[Opening INFORMATION GIVEN section]

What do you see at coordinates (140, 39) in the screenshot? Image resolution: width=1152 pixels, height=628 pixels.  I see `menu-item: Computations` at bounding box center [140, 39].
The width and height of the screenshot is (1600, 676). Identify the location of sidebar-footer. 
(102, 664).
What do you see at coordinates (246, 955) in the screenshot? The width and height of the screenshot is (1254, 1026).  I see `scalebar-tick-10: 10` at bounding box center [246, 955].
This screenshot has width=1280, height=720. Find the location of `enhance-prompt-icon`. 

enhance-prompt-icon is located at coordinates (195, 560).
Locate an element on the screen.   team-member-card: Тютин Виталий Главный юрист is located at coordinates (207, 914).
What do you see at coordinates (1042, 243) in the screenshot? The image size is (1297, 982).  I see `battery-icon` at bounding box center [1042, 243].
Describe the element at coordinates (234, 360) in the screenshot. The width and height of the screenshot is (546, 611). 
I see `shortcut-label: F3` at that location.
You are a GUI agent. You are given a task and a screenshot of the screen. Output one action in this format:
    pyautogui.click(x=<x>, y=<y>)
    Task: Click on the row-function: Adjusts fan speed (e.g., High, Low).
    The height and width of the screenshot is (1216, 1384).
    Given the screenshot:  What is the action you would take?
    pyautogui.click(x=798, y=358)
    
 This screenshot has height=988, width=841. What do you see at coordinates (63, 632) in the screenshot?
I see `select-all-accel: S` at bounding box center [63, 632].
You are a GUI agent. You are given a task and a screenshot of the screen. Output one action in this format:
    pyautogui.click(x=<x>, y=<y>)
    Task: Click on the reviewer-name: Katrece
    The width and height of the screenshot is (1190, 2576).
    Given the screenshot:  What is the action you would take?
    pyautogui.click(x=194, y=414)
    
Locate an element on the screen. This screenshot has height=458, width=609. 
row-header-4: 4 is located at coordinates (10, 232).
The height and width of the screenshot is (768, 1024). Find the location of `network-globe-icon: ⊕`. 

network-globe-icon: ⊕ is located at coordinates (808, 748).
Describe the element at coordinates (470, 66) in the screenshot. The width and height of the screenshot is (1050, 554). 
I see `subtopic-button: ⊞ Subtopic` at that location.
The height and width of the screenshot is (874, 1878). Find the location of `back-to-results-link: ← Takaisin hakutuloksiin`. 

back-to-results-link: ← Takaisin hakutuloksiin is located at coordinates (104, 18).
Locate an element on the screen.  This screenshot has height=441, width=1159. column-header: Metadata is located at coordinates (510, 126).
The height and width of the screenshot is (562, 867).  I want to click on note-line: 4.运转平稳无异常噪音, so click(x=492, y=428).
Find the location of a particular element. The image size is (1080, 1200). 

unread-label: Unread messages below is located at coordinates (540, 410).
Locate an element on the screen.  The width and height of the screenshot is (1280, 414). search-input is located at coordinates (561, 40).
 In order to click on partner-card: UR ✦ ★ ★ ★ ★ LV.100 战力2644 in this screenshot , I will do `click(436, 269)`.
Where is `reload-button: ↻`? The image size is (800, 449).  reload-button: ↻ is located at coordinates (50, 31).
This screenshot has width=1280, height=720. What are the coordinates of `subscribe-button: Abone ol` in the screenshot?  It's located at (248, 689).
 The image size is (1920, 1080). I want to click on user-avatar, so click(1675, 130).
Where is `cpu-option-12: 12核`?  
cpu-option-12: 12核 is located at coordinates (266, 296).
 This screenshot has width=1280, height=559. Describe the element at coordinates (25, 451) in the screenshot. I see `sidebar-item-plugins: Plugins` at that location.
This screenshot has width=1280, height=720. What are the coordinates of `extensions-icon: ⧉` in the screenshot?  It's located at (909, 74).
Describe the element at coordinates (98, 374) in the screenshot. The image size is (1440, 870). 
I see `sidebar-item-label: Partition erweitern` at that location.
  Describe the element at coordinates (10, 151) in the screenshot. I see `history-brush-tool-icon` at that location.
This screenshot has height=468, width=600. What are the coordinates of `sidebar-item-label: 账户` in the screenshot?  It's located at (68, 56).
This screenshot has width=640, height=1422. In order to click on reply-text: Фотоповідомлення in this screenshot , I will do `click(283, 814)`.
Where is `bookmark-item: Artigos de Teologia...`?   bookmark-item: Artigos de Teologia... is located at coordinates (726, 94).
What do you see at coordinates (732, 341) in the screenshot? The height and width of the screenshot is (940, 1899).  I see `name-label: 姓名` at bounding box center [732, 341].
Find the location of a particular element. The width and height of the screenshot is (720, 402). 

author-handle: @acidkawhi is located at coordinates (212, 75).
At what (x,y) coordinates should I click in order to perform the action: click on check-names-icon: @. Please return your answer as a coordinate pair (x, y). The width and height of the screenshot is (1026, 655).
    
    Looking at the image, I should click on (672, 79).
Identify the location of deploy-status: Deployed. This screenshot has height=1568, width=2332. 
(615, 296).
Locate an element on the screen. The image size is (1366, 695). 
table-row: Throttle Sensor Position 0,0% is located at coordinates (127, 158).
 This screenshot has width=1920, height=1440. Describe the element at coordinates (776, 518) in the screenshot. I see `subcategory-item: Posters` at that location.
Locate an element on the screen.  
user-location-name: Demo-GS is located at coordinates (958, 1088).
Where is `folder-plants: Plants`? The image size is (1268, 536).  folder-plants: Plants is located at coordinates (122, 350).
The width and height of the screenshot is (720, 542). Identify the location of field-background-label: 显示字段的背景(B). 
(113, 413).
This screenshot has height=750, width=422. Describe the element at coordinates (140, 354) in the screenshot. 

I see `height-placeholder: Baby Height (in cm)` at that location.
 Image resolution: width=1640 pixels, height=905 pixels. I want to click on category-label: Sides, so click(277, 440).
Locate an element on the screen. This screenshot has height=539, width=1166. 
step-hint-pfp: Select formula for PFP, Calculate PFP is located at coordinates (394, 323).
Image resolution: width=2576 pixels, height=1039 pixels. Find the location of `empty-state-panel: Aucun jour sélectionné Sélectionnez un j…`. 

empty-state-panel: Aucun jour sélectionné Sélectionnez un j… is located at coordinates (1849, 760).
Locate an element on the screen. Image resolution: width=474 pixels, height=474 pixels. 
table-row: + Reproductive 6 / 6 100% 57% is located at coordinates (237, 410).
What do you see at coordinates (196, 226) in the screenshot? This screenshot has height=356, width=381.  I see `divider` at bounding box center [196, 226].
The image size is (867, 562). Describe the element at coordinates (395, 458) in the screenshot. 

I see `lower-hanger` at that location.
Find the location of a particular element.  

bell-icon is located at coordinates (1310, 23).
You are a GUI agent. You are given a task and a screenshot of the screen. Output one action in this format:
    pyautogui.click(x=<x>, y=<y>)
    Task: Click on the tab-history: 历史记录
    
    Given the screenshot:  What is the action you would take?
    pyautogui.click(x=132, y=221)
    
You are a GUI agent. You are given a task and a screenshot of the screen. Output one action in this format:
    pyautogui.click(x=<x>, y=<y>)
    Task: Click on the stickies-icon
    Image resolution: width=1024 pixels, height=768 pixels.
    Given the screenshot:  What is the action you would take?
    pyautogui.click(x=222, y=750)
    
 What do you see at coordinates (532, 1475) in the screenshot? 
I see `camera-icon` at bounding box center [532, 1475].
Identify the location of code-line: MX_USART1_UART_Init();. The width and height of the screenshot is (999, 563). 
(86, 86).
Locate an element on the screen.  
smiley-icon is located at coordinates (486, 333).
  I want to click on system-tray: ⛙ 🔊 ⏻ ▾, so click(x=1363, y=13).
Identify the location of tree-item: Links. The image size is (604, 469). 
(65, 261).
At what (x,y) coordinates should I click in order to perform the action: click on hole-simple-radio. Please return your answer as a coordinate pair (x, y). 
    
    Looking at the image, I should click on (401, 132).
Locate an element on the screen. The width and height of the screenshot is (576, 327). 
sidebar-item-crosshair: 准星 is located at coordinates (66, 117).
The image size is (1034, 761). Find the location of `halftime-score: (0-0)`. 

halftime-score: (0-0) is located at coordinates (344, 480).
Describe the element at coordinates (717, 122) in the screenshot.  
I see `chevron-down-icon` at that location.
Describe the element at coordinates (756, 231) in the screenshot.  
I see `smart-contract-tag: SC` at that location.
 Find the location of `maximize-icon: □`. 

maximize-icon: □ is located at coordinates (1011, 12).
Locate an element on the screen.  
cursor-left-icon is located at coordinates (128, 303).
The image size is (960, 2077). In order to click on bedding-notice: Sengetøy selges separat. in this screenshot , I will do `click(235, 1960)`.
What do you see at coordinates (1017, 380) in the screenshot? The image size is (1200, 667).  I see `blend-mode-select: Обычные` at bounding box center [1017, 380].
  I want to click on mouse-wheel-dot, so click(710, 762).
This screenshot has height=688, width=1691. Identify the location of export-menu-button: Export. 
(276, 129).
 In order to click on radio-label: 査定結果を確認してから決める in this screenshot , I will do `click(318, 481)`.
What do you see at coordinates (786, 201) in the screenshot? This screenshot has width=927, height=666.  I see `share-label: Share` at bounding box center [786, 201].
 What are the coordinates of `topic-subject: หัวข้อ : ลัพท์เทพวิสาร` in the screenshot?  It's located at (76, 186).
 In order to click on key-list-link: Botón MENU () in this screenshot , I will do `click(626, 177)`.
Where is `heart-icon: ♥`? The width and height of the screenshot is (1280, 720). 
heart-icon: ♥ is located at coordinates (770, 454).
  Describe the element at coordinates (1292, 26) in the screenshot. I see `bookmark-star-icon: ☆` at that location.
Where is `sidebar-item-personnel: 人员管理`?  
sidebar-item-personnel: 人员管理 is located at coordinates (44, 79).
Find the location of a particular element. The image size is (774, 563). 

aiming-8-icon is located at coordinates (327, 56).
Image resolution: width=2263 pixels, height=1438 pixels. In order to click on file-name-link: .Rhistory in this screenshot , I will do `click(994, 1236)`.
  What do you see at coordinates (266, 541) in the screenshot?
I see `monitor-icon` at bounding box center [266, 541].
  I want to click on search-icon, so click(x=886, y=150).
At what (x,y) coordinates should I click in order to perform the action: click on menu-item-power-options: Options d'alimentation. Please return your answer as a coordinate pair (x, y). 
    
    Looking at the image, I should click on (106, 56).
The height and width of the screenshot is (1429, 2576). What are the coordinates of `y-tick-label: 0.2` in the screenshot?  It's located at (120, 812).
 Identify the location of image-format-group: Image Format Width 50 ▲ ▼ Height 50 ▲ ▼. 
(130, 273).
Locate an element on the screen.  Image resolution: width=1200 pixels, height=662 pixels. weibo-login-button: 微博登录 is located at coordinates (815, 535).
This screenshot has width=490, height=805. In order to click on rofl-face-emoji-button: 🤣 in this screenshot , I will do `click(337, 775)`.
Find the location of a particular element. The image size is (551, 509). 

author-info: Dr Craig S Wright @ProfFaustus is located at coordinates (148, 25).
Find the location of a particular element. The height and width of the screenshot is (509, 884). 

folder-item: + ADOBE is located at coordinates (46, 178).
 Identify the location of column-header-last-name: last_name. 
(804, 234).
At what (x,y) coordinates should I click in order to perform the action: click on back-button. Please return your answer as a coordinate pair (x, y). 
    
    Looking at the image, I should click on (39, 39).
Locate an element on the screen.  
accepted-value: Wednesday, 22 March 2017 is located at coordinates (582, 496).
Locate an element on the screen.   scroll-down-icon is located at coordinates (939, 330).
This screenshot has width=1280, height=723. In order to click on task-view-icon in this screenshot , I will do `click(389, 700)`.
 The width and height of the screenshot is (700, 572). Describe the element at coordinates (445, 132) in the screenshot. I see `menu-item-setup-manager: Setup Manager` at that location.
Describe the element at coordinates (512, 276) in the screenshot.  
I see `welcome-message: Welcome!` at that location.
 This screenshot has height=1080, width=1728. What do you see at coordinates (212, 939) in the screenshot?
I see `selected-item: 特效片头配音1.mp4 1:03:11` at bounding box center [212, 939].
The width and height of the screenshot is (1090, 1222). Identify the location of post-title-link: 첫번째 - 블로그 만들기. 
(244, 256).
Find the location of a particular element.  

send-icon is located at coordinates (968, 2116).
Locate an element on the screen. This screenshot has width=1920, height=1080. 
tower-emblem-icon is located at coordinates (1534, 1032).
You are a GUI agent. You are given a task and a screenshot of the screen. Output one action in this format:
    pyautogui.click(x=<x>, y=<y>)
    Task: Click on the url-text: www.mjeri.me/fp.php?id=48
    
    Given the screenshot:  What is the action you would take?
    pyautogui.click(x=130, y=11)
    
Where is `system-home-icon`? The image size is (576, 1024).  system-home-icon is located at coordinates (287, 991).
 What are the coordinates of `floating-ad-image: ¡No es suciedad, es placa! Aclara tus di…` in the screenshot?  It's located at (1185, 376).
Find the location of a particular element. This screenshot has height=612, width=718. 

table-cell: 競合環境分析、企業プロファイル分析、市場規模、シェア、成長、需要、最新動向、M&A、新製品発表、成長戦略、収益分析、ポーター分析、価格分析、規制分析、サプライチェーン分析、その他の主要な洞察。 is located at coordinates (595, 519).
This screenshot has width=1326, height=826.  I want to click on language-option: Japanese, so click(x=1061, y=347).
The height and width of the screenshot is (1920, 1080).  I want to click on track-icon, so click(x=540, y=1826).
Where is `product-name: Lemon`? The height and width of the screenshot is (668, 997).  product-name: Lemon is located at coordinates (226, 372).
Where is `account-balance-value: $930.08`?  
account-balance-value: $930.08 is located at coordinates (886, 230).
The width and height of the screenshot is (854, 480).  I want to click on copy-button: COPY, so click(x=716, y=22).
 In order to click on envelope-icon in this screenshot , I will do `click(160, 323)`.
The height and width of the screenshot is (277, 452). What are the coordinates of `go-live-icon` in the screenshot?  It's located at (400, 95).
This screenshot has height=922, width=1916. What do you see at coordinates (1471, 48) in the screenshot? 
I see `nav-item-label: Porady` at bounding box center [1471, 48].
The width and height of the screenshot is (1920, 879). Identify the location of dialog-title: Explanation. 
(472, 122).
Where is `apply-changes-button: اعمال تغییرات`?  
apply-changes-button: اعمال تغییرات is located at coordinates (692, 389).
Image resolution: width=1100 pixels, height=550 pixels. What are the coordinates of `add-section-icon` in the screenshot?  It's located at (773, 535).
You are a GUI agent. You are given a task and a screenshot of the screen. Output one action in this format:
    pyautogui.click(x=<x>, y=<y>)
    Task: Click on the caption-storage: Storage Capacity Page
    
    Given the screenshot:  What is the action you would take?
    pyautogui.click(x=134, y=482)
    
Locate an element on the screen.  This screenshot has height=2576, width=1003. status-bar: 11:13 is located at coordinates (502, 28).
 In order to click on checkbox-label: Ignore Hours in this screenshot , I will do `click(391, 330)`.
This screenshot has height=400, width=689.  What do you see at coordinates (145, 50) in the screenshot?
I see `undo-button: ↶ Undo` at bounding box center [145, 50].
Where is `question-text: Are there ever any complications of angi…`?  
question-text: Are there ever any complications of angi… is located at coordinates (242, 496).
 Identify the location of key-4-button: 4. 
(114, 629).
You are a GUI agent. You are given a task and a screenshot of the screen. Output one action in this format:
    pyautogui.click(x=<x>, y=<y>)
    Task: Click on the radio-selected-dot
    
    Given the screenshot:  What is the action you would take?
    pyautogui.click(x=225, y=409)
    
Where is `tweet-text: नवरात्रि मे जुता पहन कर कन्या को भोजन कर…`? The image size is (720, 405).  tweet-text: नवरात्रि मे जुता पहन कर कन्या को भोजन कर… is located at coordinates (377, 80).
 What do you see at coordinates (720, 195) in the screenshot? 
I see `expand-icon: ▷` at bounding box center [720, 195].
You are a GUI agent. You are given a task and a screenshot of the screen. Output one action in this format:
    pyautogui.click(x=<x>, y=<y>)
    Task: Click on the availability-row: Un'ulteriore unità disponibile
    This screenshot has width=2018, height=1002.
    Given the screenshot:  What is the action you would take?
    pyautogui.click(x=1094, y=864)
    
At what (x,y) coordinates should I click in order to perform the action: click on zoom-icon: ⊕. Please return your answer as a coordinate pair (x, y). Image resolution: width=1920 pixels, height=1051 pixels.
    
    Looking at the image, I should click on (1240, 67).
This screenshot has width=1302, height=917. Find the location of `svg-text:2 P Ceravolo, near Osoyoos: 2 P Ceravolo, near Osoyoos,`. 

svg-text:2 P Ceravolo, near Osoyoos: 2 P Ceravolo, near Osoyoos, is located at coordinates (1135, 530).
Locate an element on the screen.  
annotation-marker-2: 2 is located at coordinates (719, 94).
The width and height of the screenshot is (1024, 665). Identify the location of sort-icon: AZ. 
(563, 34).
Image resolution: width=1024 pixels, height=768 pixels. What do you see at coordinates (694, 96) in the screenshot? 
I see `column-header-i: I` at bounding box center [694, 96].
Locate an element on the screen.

[Closing INFORMATION GIVEN section]

TASK BRIEF
Can you print the rows above again verbatim, starting with the line containing "In order to click on partner-card: UR" and going on through the line containing "coordinates (50, 31)."?

COMPLETED EXERCISE
 In order to click on partner-card: UR ✦ ★ ★ ★ ★ LV.100 战力2644 in this screenshot , I will do `click(436, 269)`.
Where is `reload-button: ↻`? The image size is (800, 449).  reload-button: ↻ is located at coordinates (50, 31).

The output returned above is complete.